Excerpt to read.

┄┄┄┄┄┄┄┄┄┄

Of course, a lawyer in Sydney might ask whether the conveyor had transferred the right to make an orange-infused latte to be served in a re-purposed jam jar in Surry Hills.

It is certainly worrying that in one survey conducted by the Australia Institute, 88% of respondents agreed with the statement that “the legal system is too complicated to understand properly”.[20] That being said, 79% did state that if they had a legal problem, they would know where to get help.[21]

Culturally and linguistically diverse parties and witnesses are often at a distinct disadvantage in understanding court processes and procedures, which may be very different to those in their country of origin. Further, the stress of participating in court proceedings is magnified where the justice system is unfamiliar and events occur in a non-native language.[22]

People with limited English language skills are at a distinct disadvantage when understanding forms, court paperwork, communicating with court staff, participating in court proceedings and understanding court orders.

In our legal system, where knowledge of the law is presumed and ignorance is no excuse, the impact of lack of knowledge of the law and court processes is compounded; it increases the likelihood of transgressions and reduces the capacity of “all manner of people” to participate in legal proceedings.

One study conducted by Footscray Community Legal Centre, now Western Community Legal Centre, found that many African migrants did not have adequate access to information about the legal system. It found that legal information was often exclusively communicated by family and friends and was often incorrect and unreliable.[23]

Common legal problems which arose as a result included driving-related offences, incurring debts through breaching contracts, particularly those entered with door-knockers, and breaching Centrelink obligations.

There is also substantial evidence that Indigenous people are “disproportionately disadvantaged” in accessing the civil justice system. A research project commissioned by the NSW Legal Aid Commission found that 70% of Aboriginal participants who identified a dispute with a landlord did not seek legal advice and that only 14% with debt-related problems sought legal advice.[24] While failure to access the legal system may also be a result of lack of confidence in the system, the survey demonstrates that the civil law needs of Aboriginal peoples are unmet and that we must do more to provide accessible legal processes and procedures for Aboriginal and Torres Strait Islander peoples.

Communication barriers

In addition to understanding court processes, people from diverse backgrounds can also face barriers in being understood by courts, court staff and legal service providers.

Language is one of the largest barriers affecting the capacity of people to take advantage of the court system. Poor or improper translation, including a failure to take into account differences in dialects, can lead to erroneous factual findings or miscarriages of justice.

In international commercial litigation, challenges can arise both from the fact that witnesses may not speak English and due to documentary evidence being in a foreign language. Translations of documents may be poor and crucial information can become “lost in translation”.

┄┄┄┄┄┄┄┄┄┄

Supplied material.
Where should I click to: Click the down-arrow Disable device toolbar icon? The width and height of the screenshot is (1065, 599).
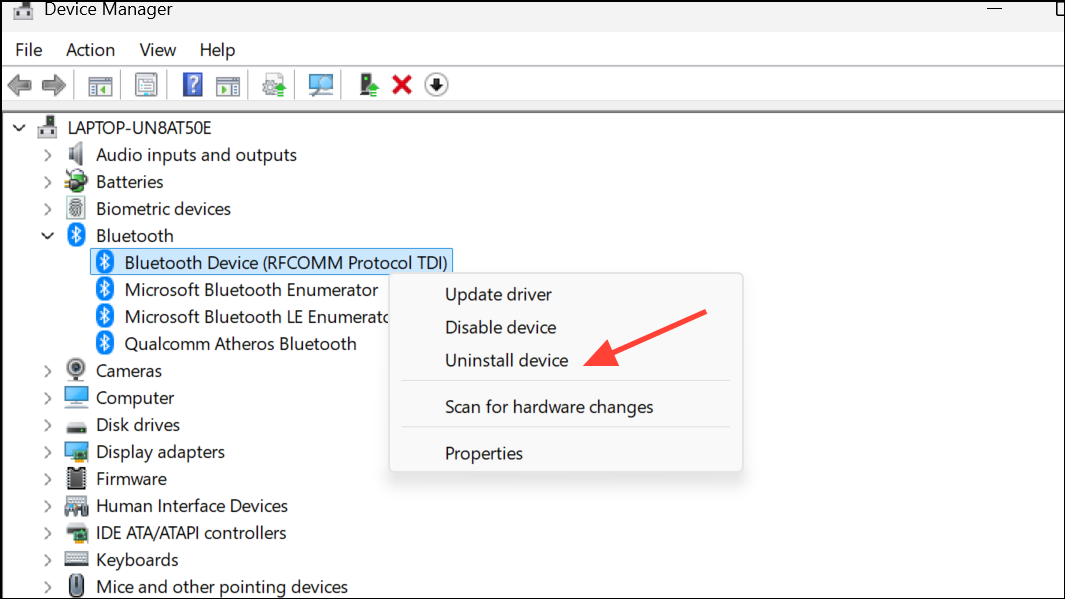coord(436,85)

┄┄┄┄┄┄┄┄┄┄

Things to do.
1 - List each percentage figure in the excerpt on barriers to justice, along with what it measures.
2 - Pick up the excerpt on barriers to justice after its final sentence and continue it.

Answer list.
1 -
- 88%: respondents to an Australia Institute survey who agreed that "the legal system is too complicated to understand properly"
- 79%: respondents who said they would know where to get help if they had a legal problem
- 70%: Aboriginal participants with a dispute with a landlord who did not seek legal advice
- 14%: Aboriginal participants with debt-related problems who sought legal advice

2 -
As stated by Dr Andrew Bell:[25]

[m]atters of idiom, cultural dislocation, and the variable quality of translators who, in a hearing, will need to translate both questions and answers, all contribute to the possibility that a party’s particular “story” and evidence will be incomplete or distorted.

This “lost in translation” problem can be a very real one for witnesses and parties. As stated by Bell:[26]

the foreign language of the relevant transactions or events may be a powerful source of prejudice to a party including one whose exculpatory evidence, as it were, will largely fall to be given in a foreign language by a number of witnesses with all of the difficulties of translation that inevitably arise.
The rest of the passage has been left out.